Flaubert was just one of a score of 19th century artists who wrote, composed, or painted the story of Herodias’s Daughter. Arguably the most famous was Oscar Wilde’s one act play the Dance of the Seven Veils, a runaway international success in which Salome disrobes as she dances. Wilde’s Salome is not the compliant girl of the Gospels: instead of being manipulated by her mother, Salome is a woman scorned. Early in the play she pursues the imprisoned John the Baptist, insisting that she “will kiss [his] mouth” only to be repeatedly rebuffed. This rejection leads her to accept the predatory Herod Antipas’s offer. This Salome always knew what she wanted and, finally, having danced the dance of seven veils and received John’s head as a reward, she gets that kiss she wanted.
Veiling and unveiling had a long history that predates the Bible, but Wilde’s 19th century version and Richard Strauss’s sexually charged opera transformed this ancient religious practice into a kind of female liberation. The first soprano cast to play the lead in Strauss’s Salomé found the movements so sexualized that she refused to perform the dance; others were not so coy. Salome performances would scandalize the public at the World’s Fair in Chicago in 1893, be performed at the Metropolitan Opera, and, as Kultermann shows, even inspired an early-20th century dance school that churned out 150 Salomes a month. The Salome craze even entered politics in the 1908 election, when a New York Times article used Salome to poke fun of William Jennings Bryan’s knee-jerk rejection of future president William Howard Taft’s political positions.
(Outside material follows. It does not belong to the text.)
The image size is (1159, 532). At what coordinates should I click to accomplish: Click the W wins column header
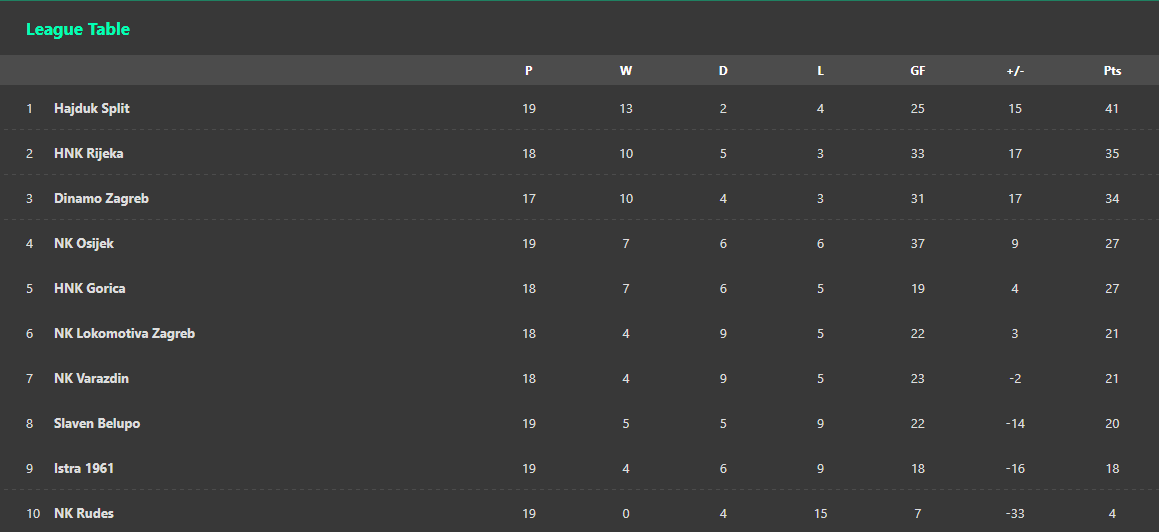626,71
For some the craze was more like a disease than a fad. As Professor Marlis Schweitzer has written, ministers and doctors used the language of disease and pollution to denounce these scantily clad performances. Some, like Broadway actress Marie Cahill, wrote to President Roosevelt that Salomania would corrupt respectable women and children. Even so the craze could not be dampened. From cheap stripteases to the Moulin Rouge to the most celebrated opera houses and ballet companies in the world everyone wanted to see the Bible’s femme fatale dance. Even Mata Hari, the exotic dancer turned spy, got in on the act: in 1912 she gave a private performance for an aging Italian prince.
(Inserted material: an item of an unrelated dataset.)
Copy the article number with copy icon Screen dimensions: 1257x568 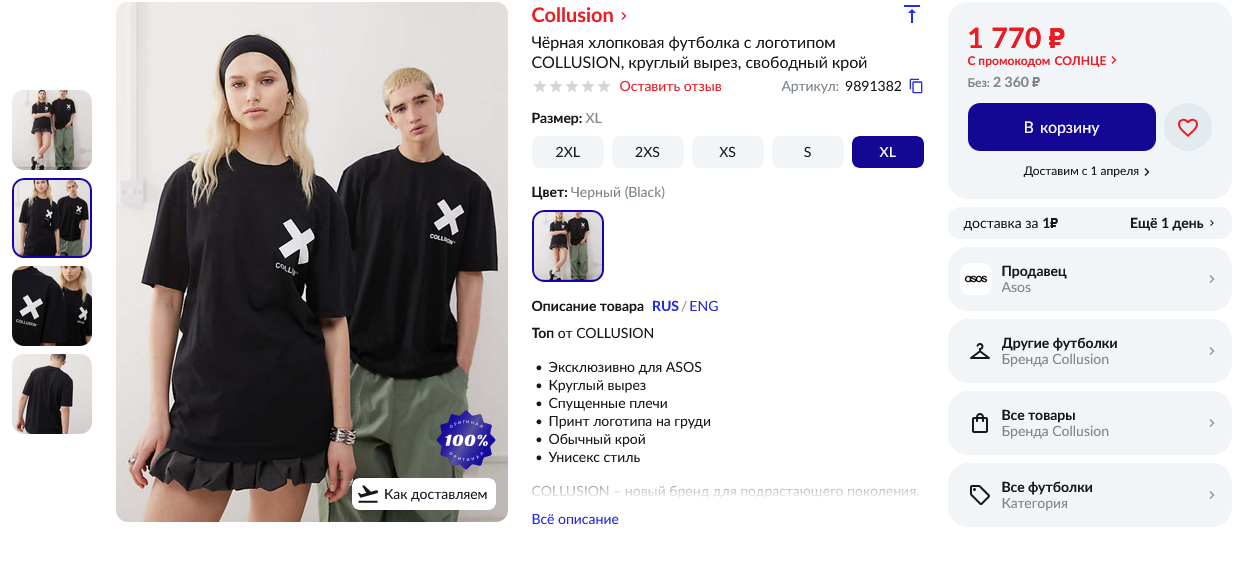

Ironically, however, this young dancer turned cultural icon may never have existed or graced the courtyard at Machaerus. In an article published in 2006, Brown University professor Ross Kraemer wrote that “numerous scholars concur that the banquet story, and thus the role of the daughter, at least is likely to be fictitious.” The Bible doesn’t even mention the name of Herodias’s daughter, it is Josephus who calls her Salome. Christian tradition doesn’t start calling her Salome until the fifth century. But despite her brief and arguably mythological turn in the Bible, Salome bends and sashays her way through European history to this day.